Site que será lançado sábado reúne em áudio as principais cantigas entoadas nas cerimônias, além de fotos históricas e textos

Os cantos e encantos da religião de matriz africana exclusiva da Chapada Diamantina serão eternizados também na internet. No próximo sábado (10), será lançado o site Memória das Cantigas do Jarê (www.cantigasdojare.com.br), um arquivo digital que disponibiliza textos, fotografias históricas e cantigas transcritas e gravadas.

O Jarê faz parte da narrativa do livro ‘Torto Arado’, do baiano Itamar Vieira Júnior, que é atualmente a obra literária de maior sucesso no país.

Nove lideranças religiosas do município de Lençóis foram entrevistadas e convidadas a entoarem as principais cantigas das cerimônias. Por serem os mais antigos da religião, talvez sejam os únicos que ainda saibam cantá-las.

Os registros sonoros foram realizados nos terreiros e depois mixadas em estúdio. “O objetivo é preservar também as vozes, tonalidades e ritmo conferido por cada uma das lideranças”, explica Paula Zanardi, antropóloga e coordenadora do projeto. 

Na plataforma também está disponível uma coletânea com mais de 300 cantigas transcritas originalmente pelo antropólogo Gabriel Banaggia em sua tese de doutorado e complementadas com a pesquisa de campo para o projeto. Além de 40 fotografias datadas dos anos 70 do acervo pessoal de Sandoval Amorim, fundador da Associação Filhos de Santo do Palácio de Ogum e Caboclo Sete Serra.
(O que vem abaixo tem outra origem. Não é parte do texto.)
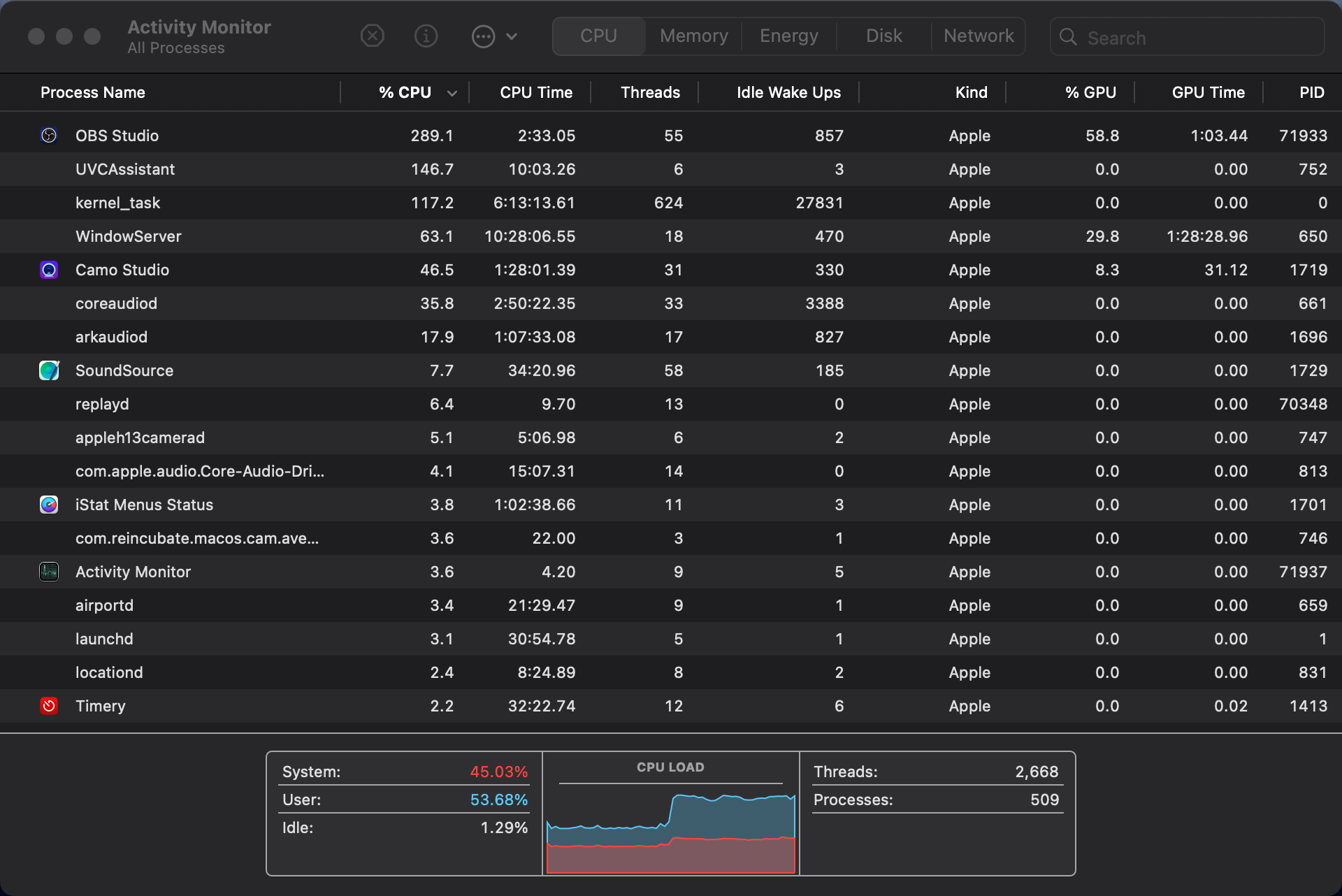
Task: Click the OBS Studio app icon
Action: pos(48,136)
As cantigas do site são apresentadas na mesma sequência em que são cantadas nas cerimônias, que geralmente iniciam-se com Ogum, antes do anoitecer, e finalizam ao amanhecer com Cosme e Damião. “Valorizamos a estrutura dos ritos do Jarê ao realizar este trabalho de arquivo e tentamos transmitir não só as cantigas, mas os elementos que compõem esses espaços sagrados. Assim, as fotografias são dos terreiros daqui, as imagens são as cultuadas pelas lideranças e a sequência das cantigas reflete às festas de jarê”, ressalta Zanardi.

O trabalho também presta homenagem e reúne informações sobre o Pai de Santo Pedro de Laura, o maior curador que se tem conhecimento na história recente de Lençóis e um dos grandes mestres do Jarê da Chapada Diamantina. “Era comum que pessoas de toda a região viajassem para serem tratados por ele”, recorda Amorim.

O Jarê e as cantigas 
O que difere o Jarê de outras religiões de matriz afro é a sua forte influência indígena, tanto nos rituais como na cosmologia. A religião surgiu na Chapada Diamantina em meados do século XIX durante o desenvolvimento do garimpo na região. 

A incorporação de espíritos indígenas aos seus ritos é tão marcante que todas as entidades podem ser referidas como caboclas. Essa influência pode ser vista em sua música e dança em ritmos acelerados.  

As músicas entoadas durante os cultos possuem um papel central na religião, pois é através delas que se faz o contato com os caboclos. E para cada entidade existe um conjunto de cantigas específicas que são “trazidas” durante a incorporação.

Jarê Vivo  
Memórias das Cantigas do Jarê é uma iniciativa do terreiro Palácio de Ogum e Caboclo Sete Serra, de Lençóis, que visa preservar e difundir a tradição do Jarê.

Durante as entrevistas para a pesquisa, muitas lideranças ressaltaram a descontinuidade na renovação dos membros e pouca adesão dos jovens na religião. 

Os principais motivos, segundo as lideranças, é que o Jarê requer uma presença constante na zona rural, algo não atrativo para muitos jovens que vivem na cidade; e o crescimento das religiões neopentecostais nos últimos anos, que passaram a converter cada vez mais fiéis. 

O projeto tem apoio financeiro do Estado da Bahia através da Secretaria de Cultura e da Fundação Pedro Calmon (Programa Aldir Blanc Bahia) via Lei Aldir Blanc, direcionada pela Secretaria Especial da Cultura do Ministério do Turismo, Governo Federal.